▶ [DOCUMENT SEGMENT]:
▼
Dialectal and Low-resource track

Description

The goal of this shared task is to benchmark and promote speech translation technology for a diverse range of dialects and low-resource languages. While significant research progress has been demonstrated recently on popular datasets, many of the world’s dialects and low-resource languages lack the parallel data at scale needed for standard supervised learning. We will likely require creative approaches in leveraging disparate resources.

For example, to translate dialectal speech such as Tunisian Arabic, one may leverage existing speech and text resources in Modern Standard Arabic. Or, to translate a low-resource language such as Tamasheq, one may need to leverage word-level translation resources and raw audio.

We will provide training and evaluation data for 8 typologically diverse language-pairs. Participants are free to participate in any number of language-pairs in this track, but we highly encourage participation in as many as possible. We welcome both dedicated systems that are designed to a single language-pair, as well as general recipes aimed at improving speech translation broadly for a wide typology of languages.

General Information for All Language-Pairs

The submission format will be standardized across all language-pairs. Participants can submit systems under two conditions:

Constrained condition: systems are trained only on the datasets provided by the organizers (listed below)
Unconstrained condition: systems can be trained with any resource, including pre-trained models. Multilingual models are allowed.

Information about data and baselines are provided in the sections specific to each language pair.

Data and Baselines

Dialectal Arabic to English (ara-eng)

This language pair will focus on evaluating performance on two Arabic vernaculars:

Tunisian (ISO-3 code: aeb)
North Levantine (ISO-3 code: apc)

We point the participants to training data across different Arabic varieties:

The aeb-eng training data are the same as the one used in the IWSLT 2022 and 2023 tracks: https://iwslt.org/2022/dialect. We suggest you follow the train/dev/test1 split instructions according to the linked webpage.
The apc-eng validation/testing data (with transcriptions) can be found here. Participants are provided with about 120k lines of multi-parallel North Levantine-MSA-English textual data, that can be downloaded from the LINDAT/CLARIAH-CZ Repository. For the speech data, we recommend two LDC resources: BBN/AUB DARPA Babylon Levantine corpus (Speech + Transcript) and the Levantine Arabic QT Training Data Set 5 corpus (Speech + Transcript).
▲
▶ [INFORMATION SHOWN]:
▼
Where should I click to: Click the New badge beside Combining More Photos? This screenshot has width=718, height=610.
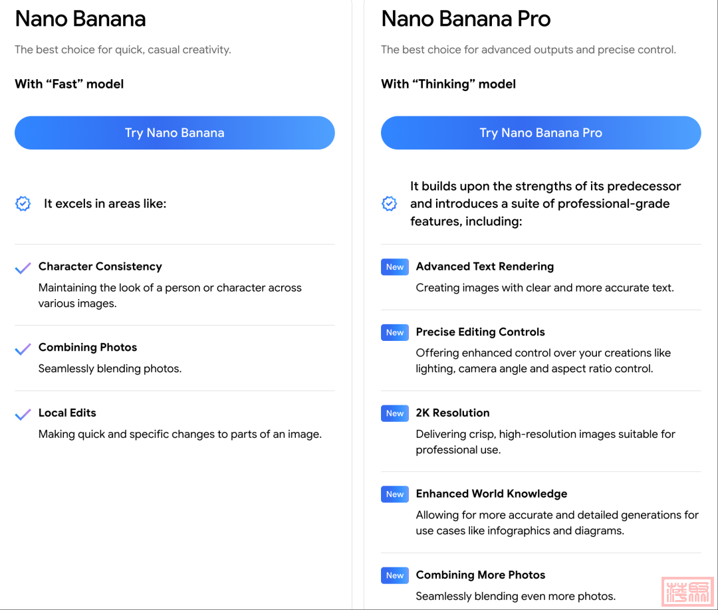pyautogui.click(x=395, y=575)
▲
▶ [CHALLENGES]:
1: Answer from the speech translation track description:
(a) For how many language-pairs will training and evaluation data be provided?
(b) Under the constrained condition, what may systems be trained on?
(c) What ISO-3 codes are given for Tunisian and North Levantine?
2: Pick up the speech translation track description after its final sentence and continue it.

▶ [THE REPLIES]:
1:
(a) 8 typologically diverse language-pairs.
(b) Only the datasets provided by the organizers.
(c) Tunisian is aeb and North Levantine is apc.

2:
[Feb 8 Update:] We have worked with LDC to make sure participants can access the below-mentioned Tunisian-English data! See below. IWSLT participants may obtain the Tunisian-English speech translation data for no cost from LDC. Please sign this form and email it to ldc@ldc.upenn.edu (see instructions in the form itself). This 3-way parallel data corresponds to 160 hours and 200k lines worth of aligned audio in Tunisian speech, Tunisian transcripts, and English translations. All datasets have been manually segmented at the utterance level.

We also provide links to speech recognition datasets that include Arabic data:

OpenSLR Resource SLR46
OpenSLR Resource SLR48
OpenSLR Resource SLR108
OpenSLR Resource SLR132

[April 2 Update:] THE TEST DATA FOR 2024 IS NOW AVAILABLE HERE

Bemba to English (bem-eng)

Bemba is a Bantu language, spoken by over 10 million people in Zambia and other parts of Africa.

Data are based on the corpus described in this paper, providing 180 hours of Bemba speech, along with transcriptions and translations in English. They are available for download in this Github link.

Additional Bemba speech data (with transcriptions) are available here:

BembaSpeech data paper
ZambeziVoice data paper

[April 2 Update:] THE TEST DATA FOR 2024 IS NOW AVAILABLE HERE

Bhojpuri to Hindi (bho-hin)

Bhojpuri belongs to the Indo-Aryan language group. It is dominantly spoken in India’s western part of Bihar, the north-western part of Jharkhand, and the Purvanchal region of Uttar Pradesh. As per the 2011 Census of India, it has around 50.58 million speakers. Bhojpuri is spoken not just in India but also in other countries such as Nepal, Trinidad, Mauritius, Guyana, Suriname, and Fiji. Since Bhojpuri was considered a dialect of Hindi for a long time, it did not attract much attention from linguists and hence remains among the many lesser-known and less-resourced languages of India.

IWSLT participants may obtain the Bhojpuri-Hindi speech translation data without any cost. Please sign this form and email it to info@panlingua.co.in. This corpus consists of 25 hours of audio speech data from the news domain and translations into Hindi text.

We point participants to additional Bhojpuri audio data (with transcriptions), parallel and monolingual corpora from here:

[April 2 Update:] THE TEST DATA FOR 2024 WILL BE SENT TO REGISTERED PARTICIPANTS ONLY. IF YOU HAVE NOT REGISTERED, PLEASE SEND AN EMAIL TO info@panlingua.co.in

Irish to English (gle-eng)

Irish (also known as Gaeilge) has around 170,000 L1 speakers and “1.85 million (37%) people across the island (of Ireland) claim to be at least somewhat proficient with the language”. In the Republic of Ireland, it is the national and first official language. It is also one of the official languages of the European Union and a recognized minority language in Northern Ireland.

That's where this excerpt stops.